> Work to complete:
Please give the data again exactly, with no line dropped.

★ ★ ★

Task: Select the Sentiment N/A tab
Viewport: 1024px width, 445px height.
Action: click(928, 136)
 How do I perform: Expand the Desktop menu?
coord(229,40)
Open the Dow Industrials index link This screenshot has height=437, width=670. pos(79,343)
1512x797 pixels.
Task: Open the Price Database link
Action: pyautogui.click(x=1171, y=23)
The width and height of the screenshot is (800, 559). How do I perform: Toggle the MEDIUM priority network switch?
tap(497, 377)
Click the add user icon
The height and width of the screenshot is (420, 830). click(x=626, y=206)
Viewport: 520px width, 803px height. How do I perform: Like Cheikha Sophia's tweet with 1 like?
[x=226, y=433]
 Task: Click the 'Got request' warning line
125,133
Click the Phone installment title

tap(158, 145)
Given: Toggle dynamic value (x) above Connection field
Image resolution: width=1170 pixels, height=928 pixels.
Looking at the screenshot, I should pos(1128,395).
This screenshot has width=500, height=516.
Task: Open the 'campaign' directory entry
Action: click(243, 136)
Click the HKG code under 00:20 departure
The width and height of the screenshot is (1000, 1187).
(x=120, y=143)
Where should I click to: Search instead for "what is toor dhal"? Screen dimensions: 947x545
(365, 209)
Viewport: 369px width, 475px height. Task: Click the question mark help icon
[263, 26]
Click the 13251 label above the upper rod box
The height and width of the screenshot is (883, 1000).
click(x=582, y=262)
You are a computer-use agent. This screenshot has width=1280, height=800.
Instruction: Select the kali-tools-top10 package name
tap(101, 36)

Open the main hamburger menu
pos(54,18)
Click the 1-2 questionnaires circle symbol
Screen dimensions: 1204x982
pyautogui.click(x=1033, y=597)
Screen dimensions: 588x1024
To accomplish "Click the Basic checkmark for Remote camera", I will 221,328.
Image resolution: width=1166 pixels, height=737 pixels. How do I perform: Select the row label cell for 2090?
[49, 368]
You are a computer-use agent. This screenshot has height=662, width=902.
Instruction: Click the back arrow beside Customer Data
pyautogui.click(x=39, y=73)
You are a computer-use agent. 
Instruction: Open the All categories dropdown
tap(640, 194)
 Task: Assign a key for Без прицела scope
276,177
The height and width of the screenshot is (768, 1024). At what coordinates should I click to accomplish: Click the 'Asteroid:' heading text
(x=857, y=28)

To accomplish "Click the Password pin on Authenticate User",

★ ★ ★

> Answer to this task:
Task: Select the Sentiment N/A tab
Viewport: 1024px width, 445px height.
Action: click(928, 136)
 How do I perform: Expand the Desktop menu?
coord(229,40)
Open the Dow Industrials index link This screenshot has height=437, width=670. pos(79,343)
1512x797 pixels.
Task: Open the Price Database link
Action: pyautogui.click(x=1171, y=23)
The width and height of the screenshot is (800, 559). How do I perform: Toggle the MEDIUM priority network switch?
tap(497, 377)
Click the add user icon
The height and width of the screenshot is (420, 830). click(x=626, y=206)
Viewport: 520px width, 803px height. How do I perform: Like Cheikha Sophia's tweet with 1 like?
[x=226, y=433]
 Task: Click the 'Got request' warning line
125,133
Click the Phone installment title

tap(158, 145)
Given: Toggle dynamic value (x) above Connection field
Image resolution: width=1170 pixels, height=928 pixels.
Looking at the screenshot, I should pos(1128,395).
This screenshot has width=500, height=516.
Task: Open the 'campaign' directory entry
Action: click(243, 136)
Click the HKG code under 00:20 departure
The width and height of the screenshot is (1000, 1187).
(x=120, y=143)
Where should I click to: Search instead for "what is toor dhal"? Screen dimensions: 947x545
(365, 209)
Viewport: 369px width, 475px height. Task: Click the question mark help icon
[263, 26]
Click the 13251 label above the upper rod box
The height and width of the screenshot is (883, 1000).
click(x=582, y=262)
You are a computer-use agent. This screenshot has width=1280, height=800.
Instruction: Select the kali-tools-top10 package name
tap(101, 36)

Open the main hamburger menu
pos(54,18)
Click the 1-2 questionnaires circle symbol
Screen dimensions: 1204x982
pyautogui.click(x=1033, y=597)
Screen dimensions: 588x1024
To accomplish "Click the Basic checkmark for Remote camera", I will 221,328.
Image resolution: width=1166 pixels, height=737 pixels. How do I perform: Select the row label cell for 2090?
[49, 368]
You are a computer-use agent. This screenshot has height=662, width=902.
Instruction: Click the back arrow beside Customer Data
pyautogui.click(x=39, y=73)
You are a computer-use agent. 
Instruction: Open the All categories dropdown
tap(640, 194)
 Task: Assign a key for Без прицела scope
276,177
The height and width of the screenshot is (768, 1024). At what coordinates should I click to accomplish: Click the 'Asteroid:' heading text
(x=857, y=28)

To accomplish "Click the Password pin on Authenticate User",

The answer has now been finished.